For this exercise, write out every entry exactly and leave the pictures out.

--- Given data Enclosed Below ---

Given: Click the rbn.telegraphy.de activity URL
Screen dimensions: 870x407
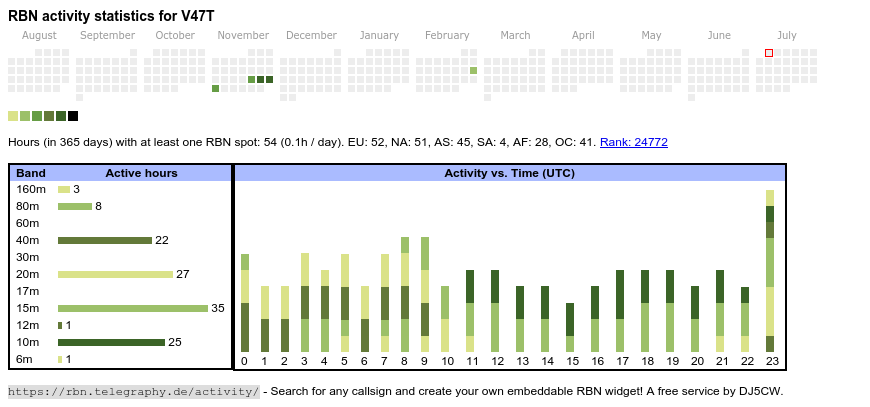Looking at the screenshot, I should 134,391.
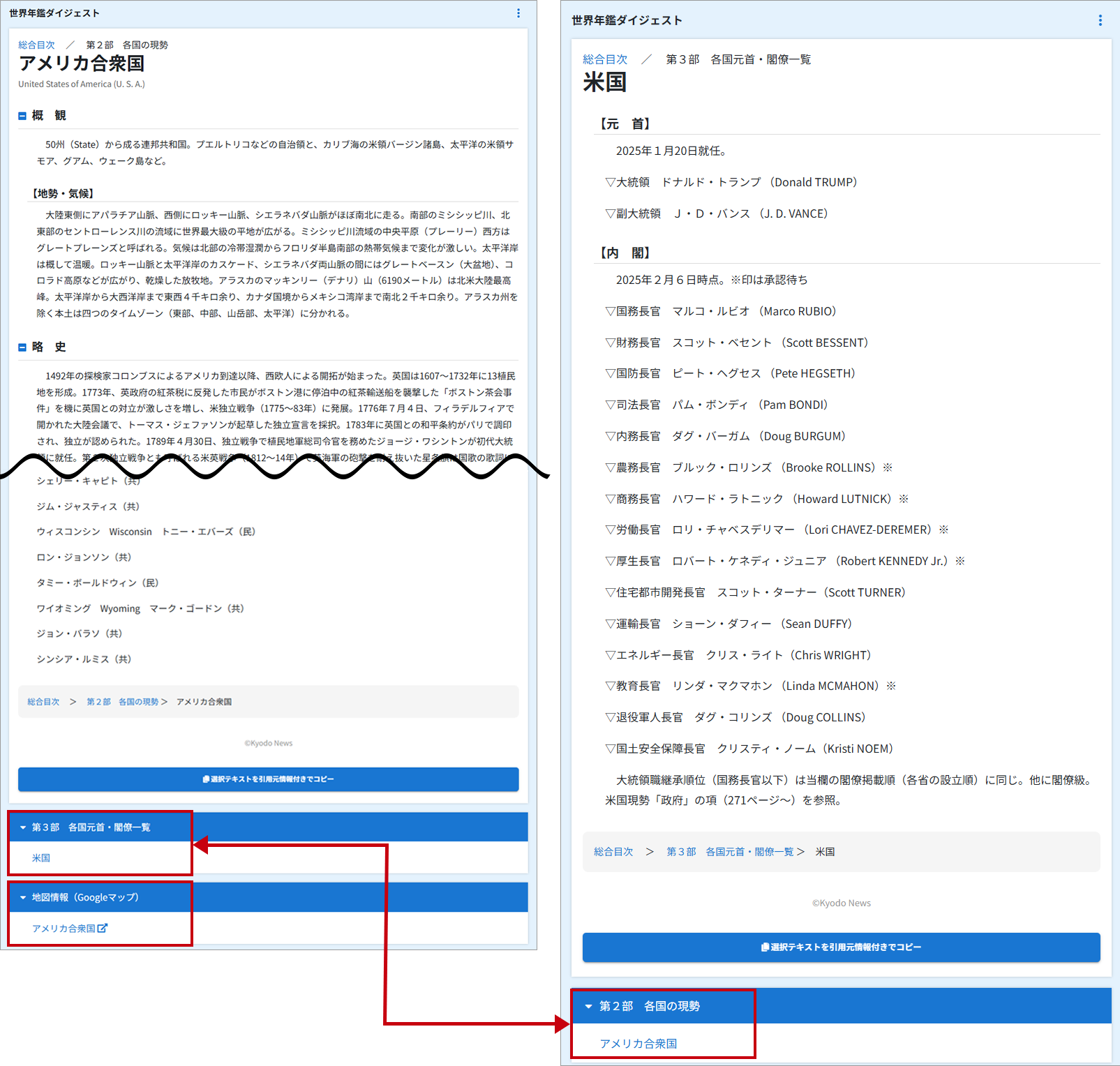Screen dimensions: 1120x1066
Task: Click 総合目次 in the right bottom breadcrumb bar
Action: [x=613, y=852]
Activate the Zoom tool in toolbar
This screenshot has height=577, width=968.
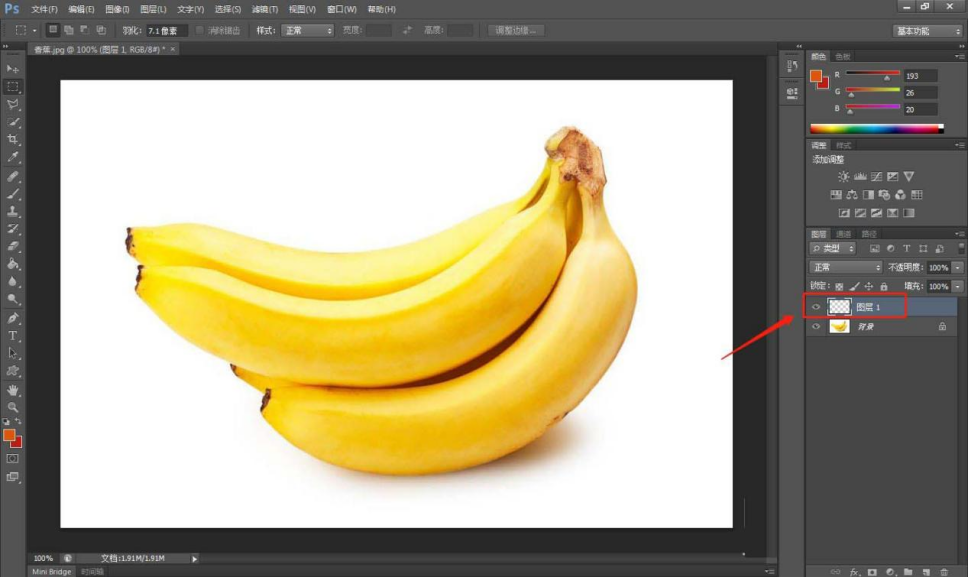coord(13,407)
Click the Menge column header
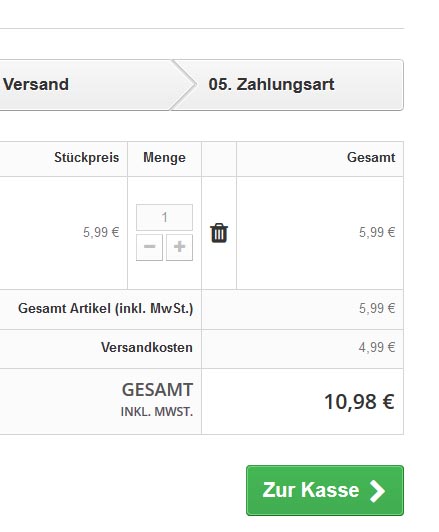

--- End of Enclosed Given data ---

#### Result below
Given: Click the rbn.telegraphy.de activity URL
Screen dimensions: 870x407
Looking at the screenshot, I should 134,391.
Screen dimensions: 1120x1066
Task: Click 総合目次 in the right bottom breadcrumb bar
Action: [x=613, y=852]
Activate the Zoom tool in toolbar
This screenshot has height=577, width=968.
coord(13,407)
Click the Menge column header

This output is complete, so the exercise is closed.